Seguindo os passos do médico que fez história no Estado, estão o neto e bisneto de Dr. Camilo Salgado. Cláudio Salgado, bisneto de Dr. Camilo, conta que, tanto ele quanto o pai, Ubirajara, costumam ouvir muitos relatos de pacientes, ao se depararem com o sobrenome em comum, e a foto de Dr.Camilo em seus consultórios.

O neto e bisneto do Dr. Camilo Salgado se comovem com tantas histórias de curas, através das promessas feitas ao caridoso médico.

“Acredito que há algo que não conseguimos explicar, que transcende a racionalidade.
Manter viva essa adoração ao meu bisavô, mesmo depois de tanto tempo, sem nenhuma propaganda, nem ninguém da família divulgando isso, é um fenômeno encantador do imaginário popular. Perceber meu bisavô vivo, de uma forma tão carinhosa e grata, me impressiona até hoje”, destaca Cláudio.

Gratidão de mãe pra filha

Entre os inúmeros devotos de Dr. Camilo Salgado, está a psicóloga Karen Mendes, 56 anos. Todas as vezes em que ela visita os túmulos dos parentes enterrados no cemitério de Santa Izabel, faz questão de colocar flores no jazigo de Dr. Camilo.

Crédito: Paula Lourinho

A psicóloga Karen Mendes se emociona quando lembra como o espírito de Dr. Camilo Salgado ajudou sua mãe

Nos anos 80, quando Karen era criança, viu sua mãe, hoje falecida, se “curar” pela intercessão de Dr. Camilo Salgado. Sofrendo com um problema de pele, que nenhum médico conseguia diagnosticar, dona Maria viu sua doença desaparecer depois que começou a rezar no túmulo de Dr.Camilo.

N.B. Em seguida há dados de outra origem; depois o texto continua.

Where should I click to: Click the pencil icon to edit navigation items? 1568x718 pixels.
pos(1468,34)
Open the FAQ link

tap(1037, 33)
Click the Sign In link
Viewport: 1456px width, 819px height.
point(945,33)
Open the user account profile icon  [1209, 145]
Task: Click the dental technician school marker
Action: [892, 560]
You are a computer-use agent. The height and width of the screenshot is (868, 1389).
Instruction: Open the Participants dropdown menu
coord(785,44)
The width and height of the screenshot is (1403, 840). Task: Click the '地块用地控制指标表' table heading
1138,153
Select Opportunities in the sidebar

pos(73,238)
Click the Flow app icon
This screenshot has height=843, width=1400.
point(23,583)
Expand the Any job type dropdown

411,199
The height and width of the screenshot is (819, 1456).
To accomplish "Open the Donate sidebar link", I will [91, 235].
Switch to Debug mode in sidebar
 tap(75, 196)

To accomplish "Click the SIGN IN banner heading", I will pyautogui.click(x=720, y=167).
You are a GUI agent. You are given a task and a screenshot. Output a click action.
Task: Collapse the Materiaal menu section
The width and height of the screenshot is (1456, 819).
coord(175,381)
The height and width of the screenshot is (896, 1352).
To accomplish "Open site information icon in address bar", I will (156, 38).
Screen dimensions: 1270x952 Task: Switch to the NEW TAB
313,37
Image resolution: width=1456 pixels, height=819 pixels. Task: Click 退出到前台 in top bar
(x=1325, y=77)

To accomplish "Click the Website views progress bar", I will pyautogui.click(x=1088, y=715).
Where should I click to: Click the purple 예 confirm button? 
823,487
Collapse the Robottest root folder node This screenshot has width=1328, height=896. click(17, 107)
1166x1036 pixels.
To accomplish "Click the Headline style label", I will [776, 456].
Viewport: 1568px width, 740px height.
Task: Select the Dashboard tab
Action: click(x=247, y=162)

“O sentimento que me move, toda vez que venho aqui, é o de gratidão a um trabalhador do plano espiritual, pela ajuda tão importante a minha mãe. Que ele possa continuar sendo um intercessor diante dos espíritos maiores, como Jesus e Maria, para continuar ajudando as pessoas”, relata, emocionada, a psicóloga.

Dr. Camilo Salgado, o “Menino Zezinho” e tantos outros “santos populares” de Belém não foram canonizados pela Igreja Católica, mas se transformaram em símbolos de fé que atravessam séculos. Refletindo o sincretismo e a religiosidade popular, tão característicos da cultura amazônica. Entre os céus e as florestas, há muito mais do que se possa imaginar.